Hi Joel, thanks for your post! It’s very informative. I was just wondering if your definition of “amenable” (that there exists a Folner sequence/net) is really sufficient for most working definitions of amenability. For example, commutative semigroups ought to be amenable, and yet the multiplicative semigroup $\mathbb{N}\sqcup \{0\}$ does not admit a Folner sequence because $0$ is an absorbing element.

Even if you’re given a Folner sequence (or net), constructing a finitely-additive, invariant probability measure on the power set of $G$ doesn’t seem to work unless $G$ satisfies some cancellation condition. Absorbing elements seem to screw things up. Even the action $(gx)_n = x_{gn}$ seems to be more of an “anti” action in the sense that $(gh)x = h(gx)$; for groups you could fix this by setting $gx:=x\circ \lambda_{g^{-1}}$ where $\lambda_g$ denotes left-translation. So amenability of semigroups in terms of Folner sequences doesn’t seem to be as easy to work with as it is for groups.

8. Joel Moreira says:

Dear E, thank you for your comment!
You’re right of course that not every countable amenable semigroup has a Folner sequence (this was a misconception I had at the time I wrote this post), and indeed general (even amenable) semigroups can be much weirder than those embedable into groups.
And you’re also right in that the proof presented of the Furstenberg Correspondence Principle only works for commutative semigroups.
I’ve edited the post to reflect this (perhaps I will later write a new post with a more general and modern proof of the Correspondence principle).

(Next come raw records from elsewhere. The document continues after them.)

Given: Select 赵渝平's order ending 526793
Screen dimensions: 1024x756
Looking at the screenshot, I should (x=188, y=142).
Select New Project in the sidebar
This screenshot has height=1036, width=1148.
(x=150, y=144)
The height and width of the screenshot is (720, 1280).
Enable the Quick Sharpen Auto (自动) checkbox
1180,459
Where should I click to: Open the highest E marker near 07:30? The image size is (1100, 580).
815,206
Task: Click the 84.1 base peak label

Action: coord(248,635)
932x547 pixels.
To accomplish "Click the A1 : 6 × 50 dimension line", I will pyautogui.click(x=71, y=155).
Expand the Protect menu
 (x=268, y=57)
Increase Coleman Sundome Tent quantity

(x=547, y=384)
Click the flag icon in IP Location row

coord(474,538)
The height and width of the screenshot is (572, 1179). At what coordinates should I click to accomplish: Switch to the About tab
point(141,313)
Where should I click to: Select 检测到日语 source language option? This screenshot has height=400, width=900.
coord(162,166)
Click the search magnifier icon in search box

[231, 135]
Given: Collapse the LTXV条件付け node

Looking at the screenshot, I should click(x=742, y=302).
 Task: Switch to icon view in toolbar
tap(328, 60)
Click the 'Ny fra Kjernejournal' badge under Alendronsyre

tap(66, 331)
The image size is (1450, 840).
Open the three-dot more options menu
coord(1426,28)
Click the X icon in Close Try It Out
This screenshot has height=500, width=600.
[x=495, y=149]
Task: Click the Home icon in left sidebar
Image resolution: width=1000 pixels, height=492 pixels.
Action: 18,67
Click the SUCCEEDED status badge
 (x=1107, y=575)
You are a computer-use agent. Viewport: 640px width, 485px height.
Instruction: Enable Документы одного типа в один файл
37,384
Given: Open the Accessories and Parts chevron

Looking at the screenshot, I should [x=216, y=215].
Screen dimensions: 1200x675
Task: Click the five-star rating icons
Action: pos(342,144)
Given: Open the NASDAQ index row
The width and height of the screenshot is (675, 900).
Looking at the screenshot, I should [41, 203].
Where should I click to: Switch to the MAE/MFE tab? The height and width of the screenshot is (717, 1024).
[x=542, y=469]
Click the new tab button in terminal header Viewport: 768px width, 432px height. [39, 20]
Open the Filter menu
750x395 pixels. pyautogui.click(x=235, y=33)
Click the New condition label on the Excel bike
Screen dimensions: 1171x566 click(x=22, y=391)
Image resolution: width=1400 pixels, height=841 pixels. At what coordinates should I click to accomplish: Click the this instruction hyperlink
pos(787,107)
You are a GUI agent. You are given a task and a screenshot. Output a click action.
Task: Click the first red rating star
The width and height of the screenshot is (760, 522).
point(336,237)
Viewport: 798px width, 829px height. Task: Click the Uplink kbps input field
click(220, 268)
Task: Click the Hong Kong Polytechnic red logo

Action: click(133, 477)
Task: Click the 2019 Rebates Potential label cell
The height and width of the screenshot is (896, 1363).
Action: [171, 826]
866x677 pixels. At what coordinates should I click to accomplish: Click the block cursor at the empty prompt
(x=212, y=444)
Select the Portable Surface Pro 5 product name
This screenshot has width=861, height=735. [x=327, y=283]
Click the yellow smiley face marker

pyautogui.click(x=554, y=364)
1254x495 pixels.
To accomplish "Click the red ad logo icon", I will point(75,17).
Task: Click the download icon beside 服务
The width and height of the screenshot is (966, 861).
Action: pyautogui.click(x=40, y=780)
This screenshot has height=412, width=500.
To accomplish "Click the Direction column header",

However, strictly speaking, absorbing elements do not prevent invariant means/Folner sequences from existing. Indeed, in the semigroup $\mathbb{N}\cup\{0\}$ endowed with multiplication, a “Dirac measure” at $0$ is an invariant mean (and we can take as Folner sequence a constant sequence where every $F_N$ consists only of the singleton $\{0\}$). This is of course quite degenerate…

• E says:

Thanks Joel for the quick feedback. I appreciate it! I found recently that if $G$ admits a Folner net, then in fact it admits a Folner net $(F_\lambda)$ in which each member is “cancellable”, meaning $gx=gy\implies x=y$ for all $g\in G$ and $x,y\in F_\lambda$. This is a clever theorem of Gray–Kambites. Once you have this sequence, you can construct a finitely-additive invariant probability measure on the power set of $G$ in the way one would usually do for groups (using an ultralimit in place of a limsup in the definition of the upper density). Unfortunately, without the cancellation property, the ultralimit construction may fail to result in an *invariant* measure, as far as I can tell.